We usually only book theatre tickets a few days ahead, but we got an email from Amazon advising of deep discounts on the musical comedy Young Frankenstein and so we booked seats a week ahead. These were a stunning bargain - two seats B11 and B12 dead centre in the second row of the dress circle, for only 20 each - and the icing on the cake was that the seats immediateley in front of us were empty, and so we probably had the best seats in the house! We were in the Garrick Theatre, on Charring Cross Road - exit the tube at Leicester Square, cross Charring Cross Road, walk down towards Trafalgar Square, and the Garrick is on your left. (And as usual, having collected our tickets on the Wednesday morning, we carried on down the road to enjoy a cup of tea / coffee in the Crypt of St Martin's   ). The Garrick is a lovely little theatre which we have visited several times before - our previous visit was to see Kenneth Branagh in The Entertainer, back in 2016.

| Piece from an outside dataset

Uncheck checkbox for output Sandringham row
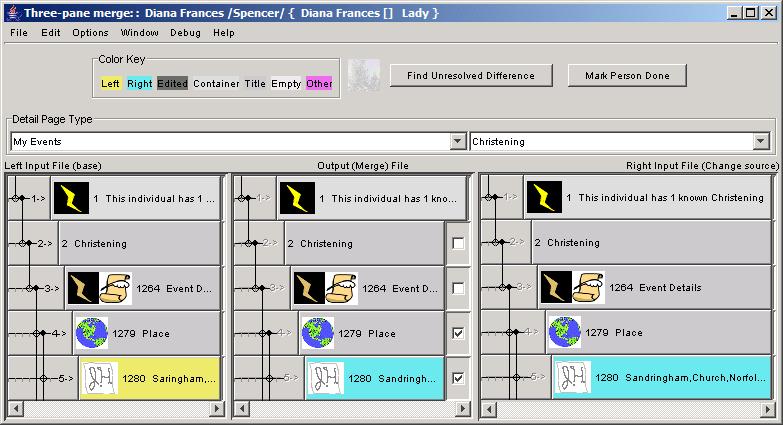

Of course tickets are only a bargain if the show is worth seeing, and happily we did enjoy the performance. Overall I would give it 3.5 stars (out of 5). As is often the case the show started slowly, with a few actors on a low tech stage, with very silly "carry on" type humour. The story of Frankenstein bringing a body back to life with spare parts and a different brain during a lightening storm and in a remote castle surrounded by local village peasants is well known. The "Monster" created escapes, is hunted, and in this telling was rescued, saved, cured, married and presumably lived happily ever after. In this telling also it's the grandson of the original Frankenstein who creates the monster in his grandfather's old laboratory. The story was told well and correctly kept to low tech, in period special effects throughout. After about half an hour it all got much better, the songs got better, the sets got better, the humour improved, and all in all we ended up really enjoying ourselves.

The two stars that we recognised were Lesley Joseph who was excellent as old Frankenstein's housekeeper Frau Blucher, and Summer Strallen a particular favourite of ours, who sang and danced perfectly, with great energy, and played young Inga, Young Frankenstein's assistant. Although only 32, Summer Strallen has just about starred in everything that has been on the West End in recent years. She is part of a well known theatrical family - sister to Saskia, Zizi, and Scarlett, and the niece of Bonnie Langford. Summer lit up the stage. Young Frankenstein was played well by Hadley Fraser, and Ross Noble was a star turn as old Ignor. Patrick Clancy excelled as both Inspector Kemp and the blind hermit in the woods who befriended the escaped "Monster" but whose attempts to feed, nourish and entertain him were comic failures. This was a really funny scene. I was touched by the hermit's song bemoaning his lonliness and wanting "someone to love." Patrick has a good, powerful voice. (It would also be interesting to hear Summer sing this song ?). Patrick also did a splendid Al Jolson impersonation. The "Monster" was played by Nic Greenfields, and as the saying goes, he nailed the part - scary when required, funny at other times, actually dancing and sort of singing, but totally earning our sympathy. We were all on the "Monster's" side, and left the theatre cheered by the happy ending.

All in all, it was quite a good tweak to a strong story, played by a superb cast - stars and ensemble. Such a pity it started so slowly, but thereafter it was really good. It can't be easy to be both a comedy and a musical, but they more than managed it. In summary - totally recommeded. A final comment - they advertise that it's suitable for children ten and upwards. Perhaps so, but I thought many children would find the early "Monster" scenes too scrary.